ABOUT THIS TASK:
If a record holds a picture, drop the picture and repeat everything else word for word.

ENTRIES PROVIDED:
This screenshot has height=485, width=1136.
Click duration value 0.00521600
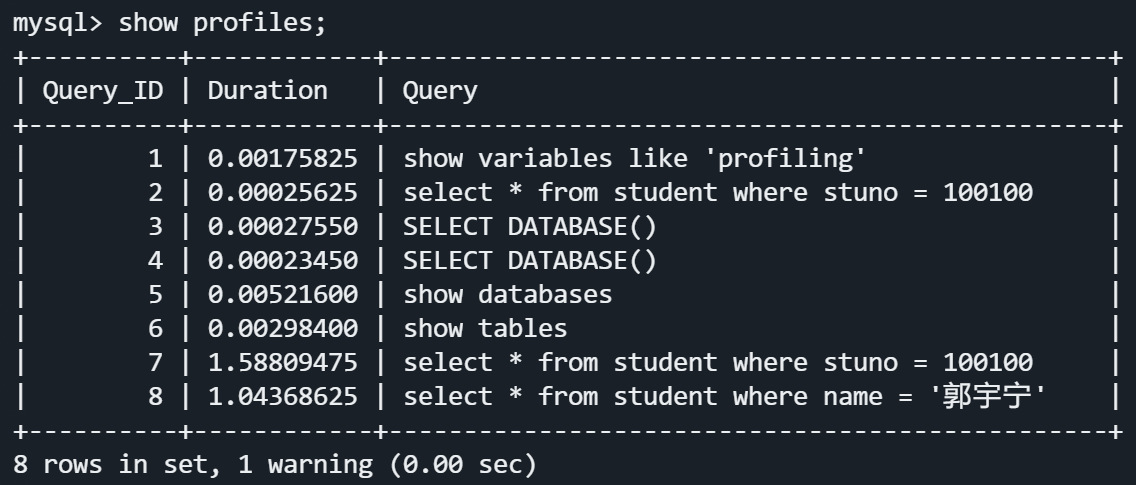(x=282, y=295)
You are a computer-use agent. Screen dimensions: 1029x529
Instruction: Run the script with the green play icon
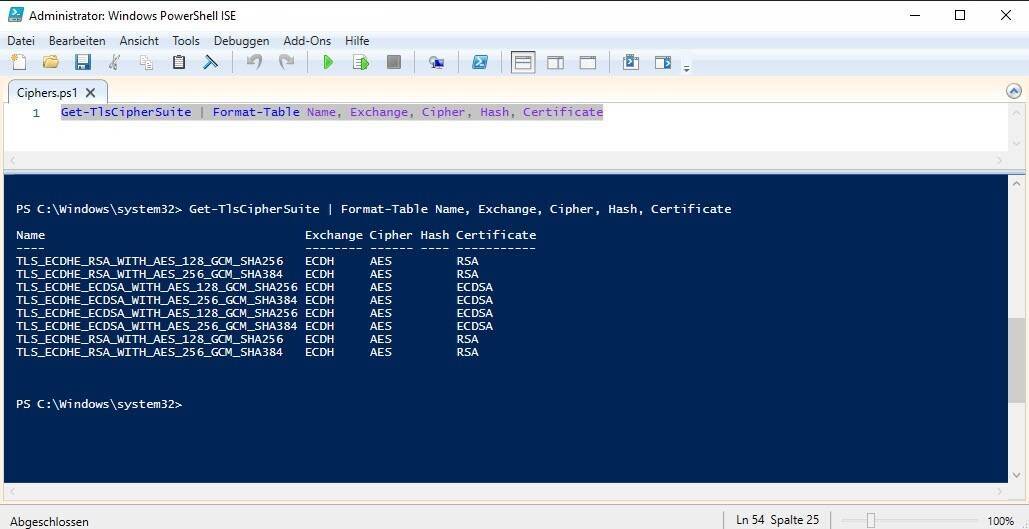coord(327,62)
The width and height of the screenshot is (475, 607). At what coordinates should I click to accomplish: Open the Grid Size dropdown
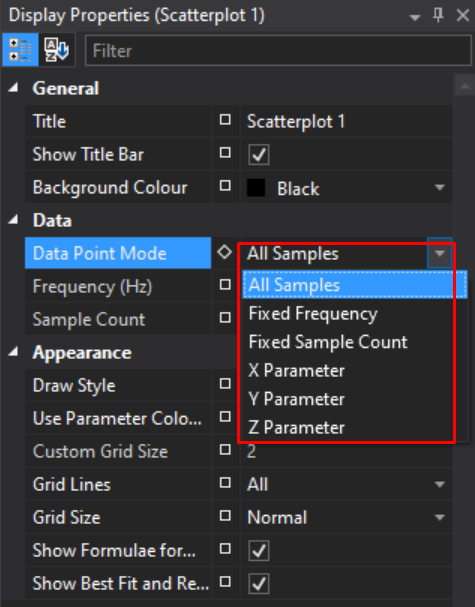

OUTPUT:
This screenshot has height=485, width=1136.
Click duration value 0.00521600
(x=282, y=295)
You are a computer-use agent. Screen dimensions: 1029x529
Instruction: Run the script with the green play icon
coord(327,62)
The width and height of the screenshot is (475, 607). At what coordinates should I click to accomplish: Open the Grid Size dropdown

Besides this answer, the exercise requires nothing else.